A fan posted a musical video on July 30, jokingly offering a theory that Rogen, 39, wasn’t actually the one controlling his online accounts because of all the pics of various colorful vases and other ceramic creations.
“Has anyone seen Seth Rogen lately? I’ve seen a lot of photos of his vases. Haven’t seen a recent photo of his face yet. I have a crazy hypothesis. Seth was kidnapped by a shady ceramicist,” the lyrics in the clip asked.
The actor, for his part, clarified that he was safe and sound on Tuesday, August 3, by tweeting, “This video is very funny and not at all true! I have not been kidnapped! This is not a kidnapper writing this from Seth’s account! I promise!”
A fan replied, “Hmmmm. Seems like something a kidnapper would tweet,” to which Rogen wrote back a simple, “Nope.”
The comedian previously discussed his newly discovered passion for art and how it has added to his life.
“It makes you very present and focused on whatever it is you’re doing at any given moment,” the Freaks and Geeks alum told GQ U.K. in June. “It’s hard to dwell on other things when you’re doing pottery.”
Rogen found himself becoming so “enamored” with his new hobby that he has even created a home studio dedicated to making his multifunctional ceramics.
“I put flowers in my vases! I rest my joints in my ashtrays! I don’t think I’ve gotten over that. I’ve never had a particular affinity towards any things, and now I’m creating vases that I really actually love,” he discussed in an interview with The Cut in December 2020.
Although the Funny People star gained quite a supportive following online, he admitted at the time that he didn’t have plans to sell his work.
“I give them away, I trade them with other ceramicists and other artists from time to time. Which is an incredible way to acquire things. I currently have no plans … Honestly I’ve been approached by galleries. But I don’t know what to say! It’s such a bizarre thing for me to wrap my head around right now: how to incorporate commerce into this at this moment,” Rogen noted.

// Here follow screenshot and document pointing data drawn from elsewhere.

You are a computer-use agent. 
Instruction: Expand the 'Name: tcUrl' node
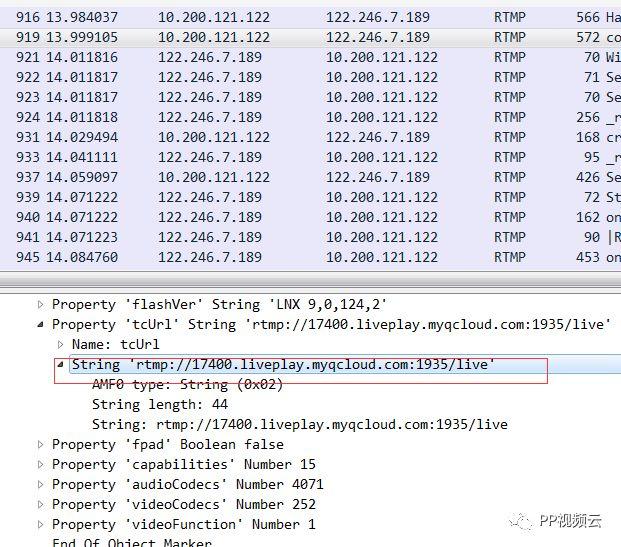61,344
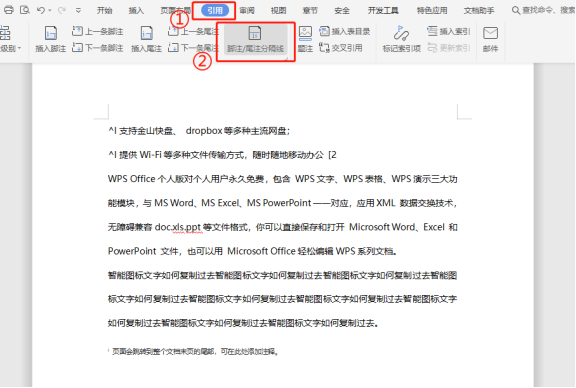Image resolution: width=576 pixels, height=388 pixels.
Task: Open the 开发工具 (Developer Tools) tab
Action: click(383, 11)
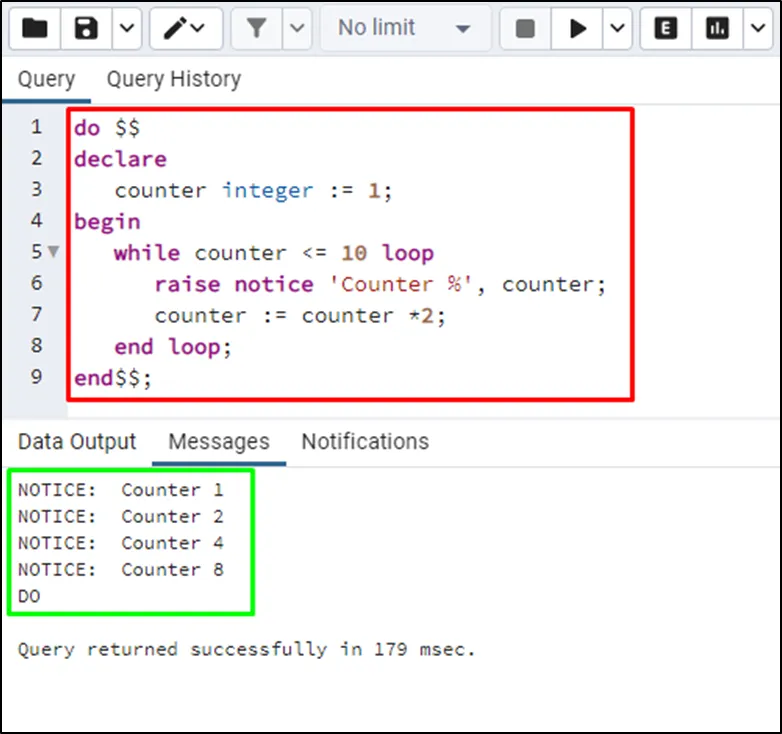Screen dimensions: 782x734
Task: Save the query with the floppy disk icon
Action: [x=87, y=29]
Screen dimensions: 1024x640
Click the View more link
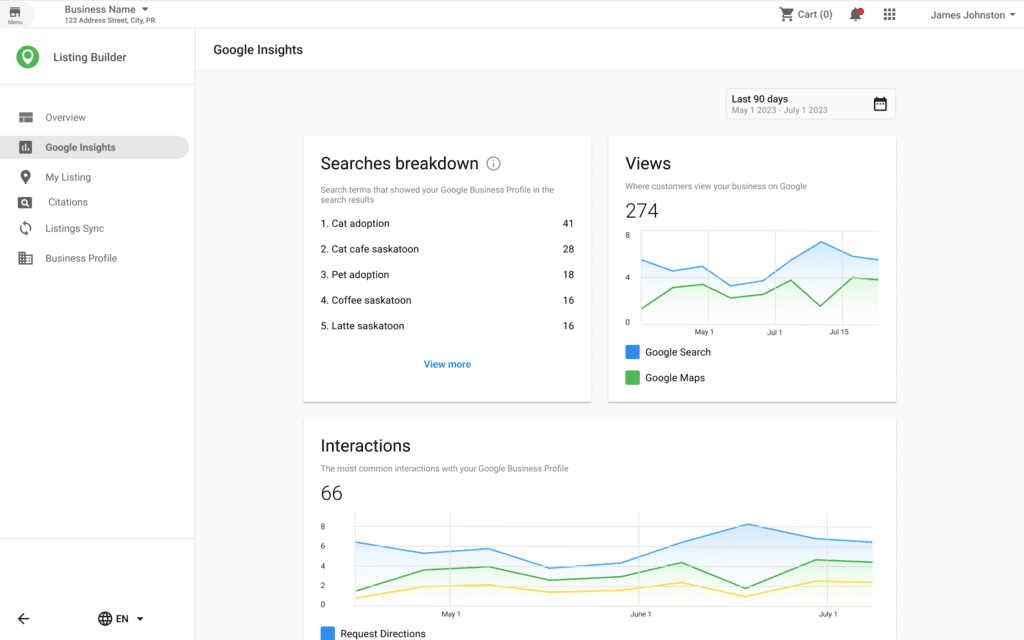coord(447,364)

He continued: “Which is why I’m much more comfortable if people just reach out to me and are like ‘Hey, this is great!’ and I’ll send them one. Or if an artist or ceramicist comments on one of my things, I’ll say, ‘Wanna swap me a drawing?’”
Unfortunately, even doing a simple trade with other artists proved to be difficult for Rogen because of how attached he had become to his works of art.
“I have a really hard time deciding which ones I’m even willing to part with at this moment,” the producer told The Cut.
“They are very personal to my growth, you know what I mean? If I have a bad one that I don’t think represents my abilities, I don’t want to give it away. But if I have a great one that I truly think epitomizes what I’m trying to achieve, I don’t want to give that away!”